INSTRUCTIONS TO FOLLOW: Copy verbatim the items from the line with "Sort Disk IO" up to and including the line with "click(x=441, y=19)".

DATA SECTION:
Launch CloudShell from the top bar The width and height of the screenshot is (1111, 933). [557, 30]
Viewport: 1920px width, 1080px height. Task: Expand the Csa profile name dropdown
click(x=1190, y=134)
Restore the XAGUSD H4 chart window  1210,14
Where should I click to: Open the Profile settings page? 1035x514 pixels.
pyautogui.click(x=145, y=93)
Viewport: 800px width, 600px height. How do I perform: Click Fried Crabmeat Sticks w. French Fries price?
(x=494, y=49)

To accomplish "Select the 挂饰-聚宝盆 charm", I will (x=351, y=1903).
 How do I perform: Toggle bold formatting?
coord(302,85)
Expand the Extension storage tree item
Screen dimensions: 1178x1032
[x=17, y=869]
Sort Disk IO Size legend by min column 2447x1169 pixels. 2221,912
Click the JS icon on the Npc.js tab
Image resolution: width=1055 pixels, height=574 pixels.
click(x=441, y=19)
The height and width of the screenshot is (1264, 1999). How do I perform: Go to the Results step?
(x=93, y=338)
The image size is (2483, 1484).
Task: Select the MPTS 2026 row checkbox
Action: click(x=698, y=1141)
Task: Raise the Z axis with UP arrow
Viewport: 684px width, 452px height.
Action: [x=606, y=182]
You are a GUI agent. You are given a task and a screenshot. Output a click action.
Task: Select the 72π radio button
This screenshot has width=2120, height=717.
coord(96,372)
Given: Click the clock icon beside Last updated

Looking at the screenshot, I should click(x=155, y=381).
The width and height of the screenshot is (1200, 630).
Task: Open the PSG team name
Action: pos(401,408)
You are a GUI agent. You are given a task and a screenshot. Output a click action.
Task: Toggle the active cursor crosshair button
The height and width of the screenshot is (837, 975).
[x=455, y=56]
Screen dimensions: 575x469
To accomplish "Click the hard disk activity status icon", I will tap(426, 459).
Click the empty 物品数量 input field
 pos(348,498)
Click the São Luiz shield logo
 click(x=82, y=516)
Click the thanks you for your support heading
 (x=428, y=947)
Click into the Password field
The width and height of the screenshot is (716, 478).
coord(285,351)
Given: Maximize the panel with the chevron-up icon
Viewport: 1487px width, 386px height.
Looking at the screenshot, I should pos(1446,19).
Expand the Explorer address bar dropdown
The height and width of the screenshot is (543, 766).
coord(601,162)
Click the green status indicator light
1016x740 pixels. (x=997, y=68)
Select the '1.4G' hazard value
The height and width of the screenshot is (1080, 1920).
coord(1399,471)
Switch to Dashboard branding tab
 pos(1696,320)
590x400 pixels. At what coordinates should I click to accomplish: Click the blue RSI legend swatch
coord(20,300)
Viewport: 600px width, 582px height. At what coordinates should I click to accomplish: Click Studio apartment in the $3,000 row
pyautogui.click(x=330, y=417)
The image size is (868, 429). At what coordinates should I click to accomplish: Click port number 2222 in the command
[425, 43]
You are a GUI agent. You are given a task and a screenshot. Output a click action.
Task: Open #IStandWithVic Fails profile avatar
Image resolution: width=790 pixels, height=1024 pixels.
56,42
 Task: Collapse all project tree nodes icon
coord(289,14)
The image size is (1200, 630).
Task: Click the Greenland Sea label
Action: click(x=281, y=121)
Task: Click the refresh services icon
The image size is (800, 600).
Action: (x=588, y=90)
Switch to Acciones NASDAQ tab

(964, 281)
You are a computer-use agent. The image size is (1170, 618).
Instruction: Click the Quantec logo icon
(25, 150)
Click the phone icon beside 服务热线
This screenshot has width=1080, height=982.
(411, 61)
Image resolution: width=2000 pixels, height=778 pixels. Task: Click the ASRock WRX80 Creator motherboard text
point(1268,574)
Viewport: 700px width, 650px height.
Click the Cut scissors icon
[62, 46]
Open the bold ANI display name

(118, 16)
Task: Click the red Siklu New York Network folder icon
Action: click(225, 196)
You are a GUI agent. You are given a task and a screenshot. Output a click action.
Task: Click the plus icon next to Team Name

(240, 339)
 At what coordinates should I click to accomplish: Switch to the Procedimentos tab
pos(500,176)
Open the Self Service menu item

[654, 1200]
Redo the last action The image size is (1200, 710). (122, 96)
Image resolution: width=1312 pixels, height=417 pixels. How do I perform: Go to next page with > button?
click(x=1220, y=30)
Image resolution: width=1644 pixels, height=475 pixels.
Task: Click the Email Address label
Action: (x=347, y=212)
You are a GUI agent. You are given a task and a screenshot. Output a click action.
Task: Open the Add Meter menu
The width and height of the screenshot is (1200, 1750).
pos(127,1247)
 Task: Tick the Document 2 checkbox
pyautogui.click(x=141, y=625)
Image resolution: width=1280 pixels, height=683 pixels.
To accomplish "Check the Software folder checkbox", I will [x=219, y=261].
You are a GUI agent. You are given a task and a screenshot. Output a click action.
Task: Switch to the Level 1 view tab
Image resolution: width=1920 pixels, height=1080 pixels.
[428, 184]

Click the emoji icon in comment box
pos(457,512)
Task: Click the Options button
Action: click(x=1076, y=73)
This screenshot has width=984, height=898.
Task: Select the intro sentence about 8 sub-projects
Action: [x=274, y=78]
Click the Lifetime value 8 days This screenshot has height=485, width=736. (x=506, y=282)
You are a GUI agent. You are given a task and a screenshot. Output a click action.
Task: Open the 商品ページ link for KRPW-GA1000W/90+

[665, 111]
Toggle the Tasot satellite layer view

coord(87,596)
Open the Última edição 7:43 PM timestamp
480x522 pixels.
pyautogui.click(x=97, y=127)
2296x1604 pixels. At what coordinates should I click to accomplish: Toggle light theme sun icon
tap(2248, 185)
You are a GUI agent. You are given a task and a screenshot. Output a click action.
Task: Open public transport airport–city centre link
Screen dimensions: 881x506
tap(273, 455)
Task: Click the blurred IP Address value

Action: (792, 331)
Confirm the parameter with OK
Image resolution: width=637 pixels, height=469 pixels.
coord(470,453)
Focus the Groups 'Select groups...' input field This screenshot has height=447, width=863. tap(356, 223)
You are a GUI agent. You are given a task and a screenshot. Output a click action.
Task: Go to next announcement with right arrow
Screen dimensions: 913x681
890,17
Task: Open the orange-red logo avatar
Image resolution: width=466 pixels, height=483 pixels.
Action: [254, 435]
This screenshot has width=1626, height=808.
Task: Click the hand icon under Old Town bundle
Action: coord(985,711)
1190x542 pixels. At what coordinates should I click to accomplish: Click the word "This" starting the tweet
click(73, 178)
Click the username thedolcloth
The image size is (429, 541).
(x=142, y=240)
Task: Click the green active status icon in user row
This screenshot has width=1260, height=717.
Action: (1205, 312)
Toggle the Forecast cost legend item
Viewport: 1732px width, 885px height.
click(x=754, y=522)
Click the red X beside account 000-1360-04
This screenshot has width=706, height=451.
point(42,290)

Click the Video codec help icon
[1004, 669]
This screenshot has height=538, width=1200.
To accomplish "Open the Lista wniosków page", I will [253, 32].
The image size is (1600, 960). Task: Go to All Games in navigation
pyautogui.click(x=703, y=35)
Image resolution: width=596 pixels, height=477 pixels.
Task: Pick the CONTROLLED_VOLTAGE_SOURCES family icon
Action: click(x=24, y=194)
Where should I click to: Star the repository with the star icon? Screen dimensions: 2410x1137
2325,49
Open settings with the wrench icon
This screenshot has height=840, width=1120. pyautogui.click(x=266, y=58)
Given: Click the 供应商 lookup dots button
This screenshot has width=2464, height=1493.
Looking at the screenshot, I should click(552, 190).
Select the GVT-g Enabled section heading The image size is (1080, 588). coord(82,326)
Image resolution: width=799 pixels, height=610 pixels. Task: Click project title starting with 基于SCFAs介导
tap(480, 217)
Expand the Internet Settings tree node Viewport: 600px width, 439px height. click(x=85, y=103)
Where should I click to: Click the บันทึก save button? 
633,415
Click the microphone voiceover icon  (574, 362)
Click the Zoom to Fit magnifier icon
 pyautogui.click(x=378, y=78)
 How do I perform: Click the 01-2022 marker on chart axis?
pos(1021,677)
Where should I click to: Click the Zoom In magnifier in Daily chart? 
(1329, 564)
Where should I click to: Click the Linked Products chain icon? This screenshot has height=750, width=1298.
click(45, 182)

SOLUTION TO THE PROBLEM:
Sort Disk IO Size legend by min column 2447x1169 pixels. 2221,912
Click the JS icon on the Npc.js tab
Image resolution: width=1055 pixels, height=574 pixels.
click(x=441, y=19)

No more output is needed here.